Maybe a church is the best and worst place to write songs: if you’re saying a prayer they’re rarely heard, but if you’re making a confession then there’s just a chance you’ll pay down something that helps you find peace.
Angel Olsen recorded Whole New Mess in a converted church in the small town of Anacortes, Washington, with only engineer Michael Harris for company. Conceived as the heartbroken cousin to the theatrical, string laden All Mirrors which followed, in the process Olsen was both making demo material and mapping the wreckage of a relationship.
The St. Louis born singer had been releasing music for a decade, but All Mirrors had seemed to be a sort of full stop. This outing though comes laden with the suggestion that her output to-date has not so much been a natural progression as merely the next gas station on an unplanned emotional road trip.
Here things are still, the building’s natural space and design for sonic multiplicity placed on a chain. The titular opener sets a tone which never lifts itself up; a gentle, almost slumbering riff married to her elastic, understated voice, the words, as Olsen has explained, about, ‘drug addiction, being addicted to alcohol, being on tour, not taking care of yourself’, not a cry for help but a poignant, exposed brittleness.
Stripping back All Mirrors’ ephemera in a new era where bedroom albums have become a thing by necessity might give the impression of a plan, but the rawness of this material, and the singer’s deep, melancholic charisma, say no to modishness. On the epic six-and-a-half minutes of Lark Song, the embers and space are so heartfelt they resemble the fractured consciousness of Jeff Buckley, while Chance (Forever Love), reworked from the lush ballad Chance, becomes a bare-fisted Nashvillian nursery rhyme, the ghost of Patsy Cline taking the lost understanding and holding it close.

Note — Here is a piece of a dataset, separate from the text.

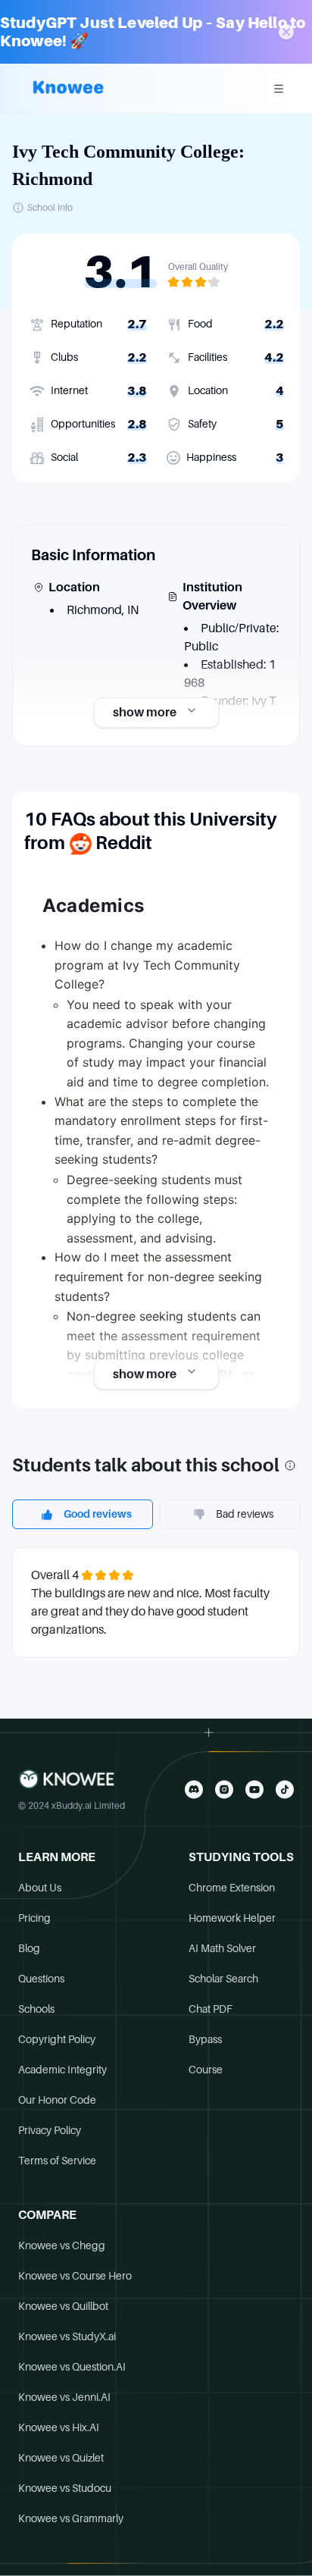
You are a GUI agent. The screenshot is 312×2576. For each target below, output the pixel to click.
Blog (29, 1948)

Almost throughout there’s a wall of reverb up around like an impermeable barrier. We are listening intently here, but the tangle of feelings beyond are still private. This separation briefly dissolves for the more animated closer What It Is (What It Is), but hearing these songs from behind glass, where you can almost touch them but not quite, is still revelatory.
On (We Are All Mirrors), the drag of ragged synths scorches itself into bleakness, while (New Love) Cassette is a wonderfully twisted, grunge infused moment of rare optimistic devotion (‘I’m gonna help you see when you’re hard to find/Gonna give you strength, give you all my mind’).
Angel Olsen doesn’t give the impression of someone who needs to be washed clean of sin or throw up a verse to whoever in the vain hope of finding inner peace. Whole New Mess is no product of its environment, more that of an artist for whom closure is an unnecessary outcome.
The loose ends it contains are often fragmentary genius as a result, he-loves-me-nots with a scorched power that few are capable of.